» **RECORDS SHOWN**:
——

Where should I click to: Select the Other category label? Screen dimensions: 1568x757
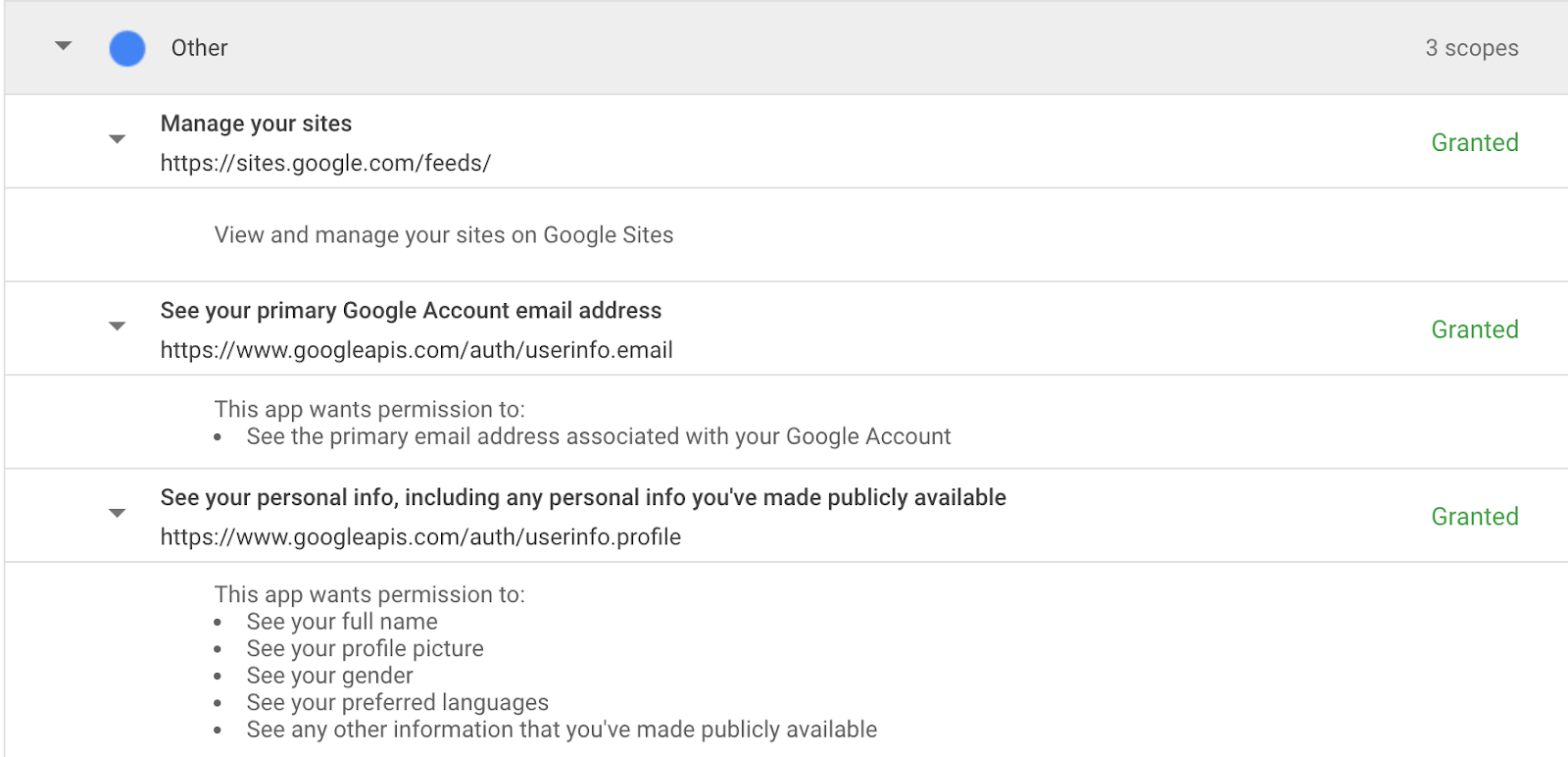click(199, 48)
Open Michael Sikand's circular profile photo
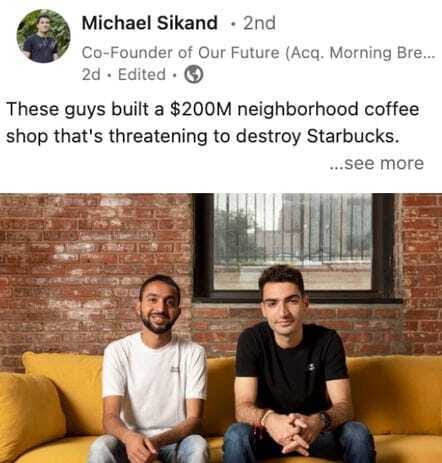 coord(43,36)
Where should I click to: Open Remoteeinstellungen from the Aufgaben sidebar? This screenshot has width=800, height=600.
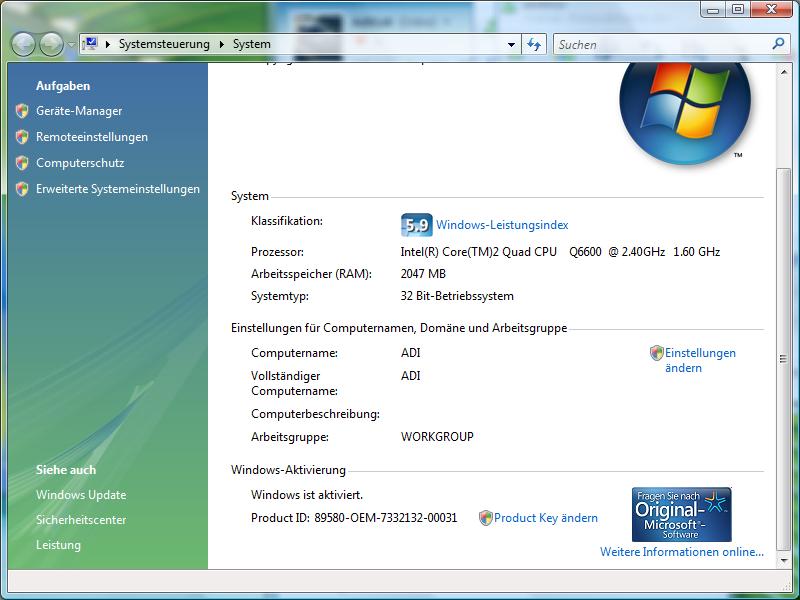[91, 137]
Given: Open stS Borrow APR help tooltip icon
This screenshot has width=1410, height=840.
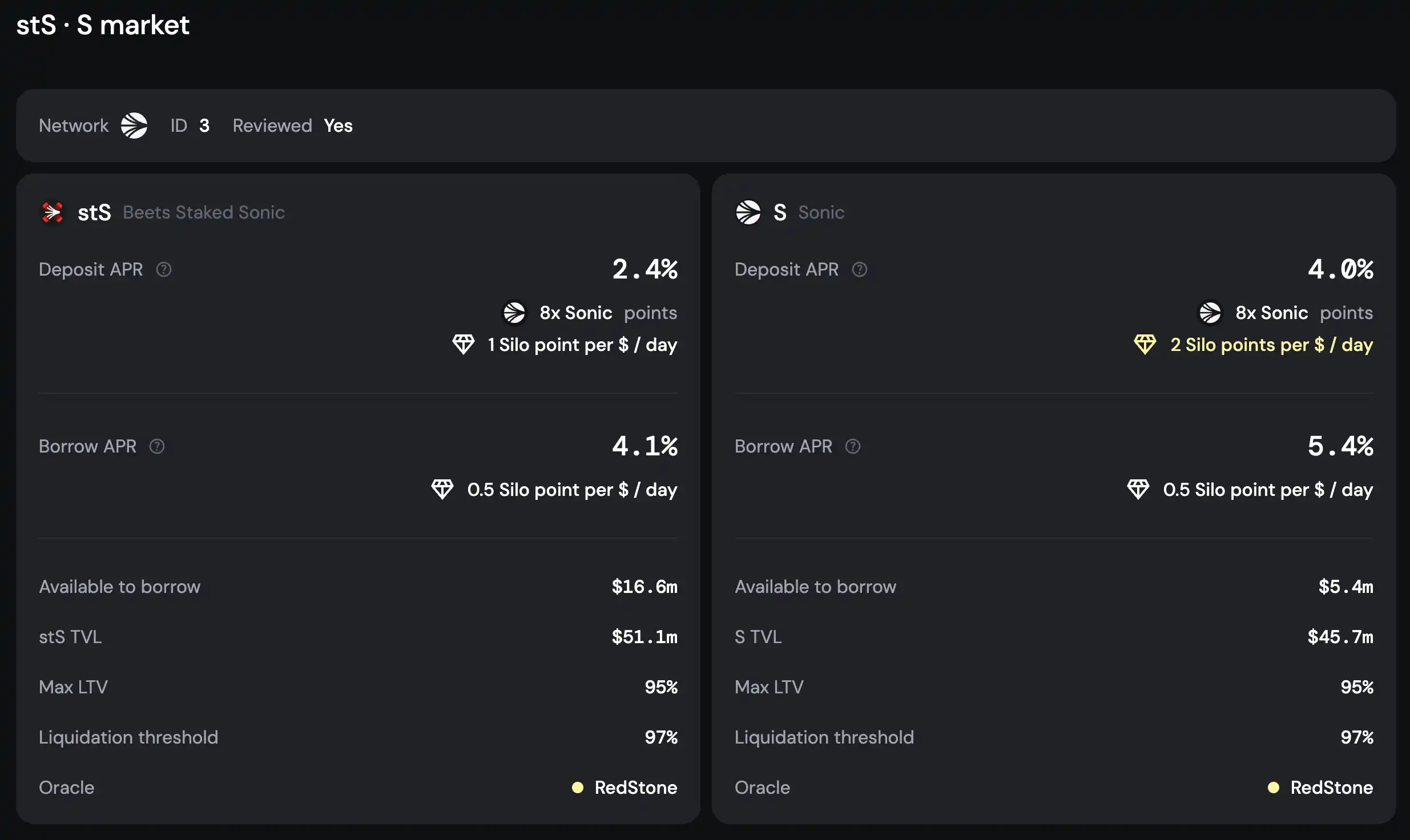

——

» **ACTION ITEM**:
Every line between the one containing "Given: Open stS Borrow APR help tooltip icon" and the end of the listing, both included, needs to be retyped exactly, minus the pictures.

» **EXERCISE OUTPUT**:
Given: Open stS Borrow APR help tooltip icon
This screenshot has width=1410, height=840.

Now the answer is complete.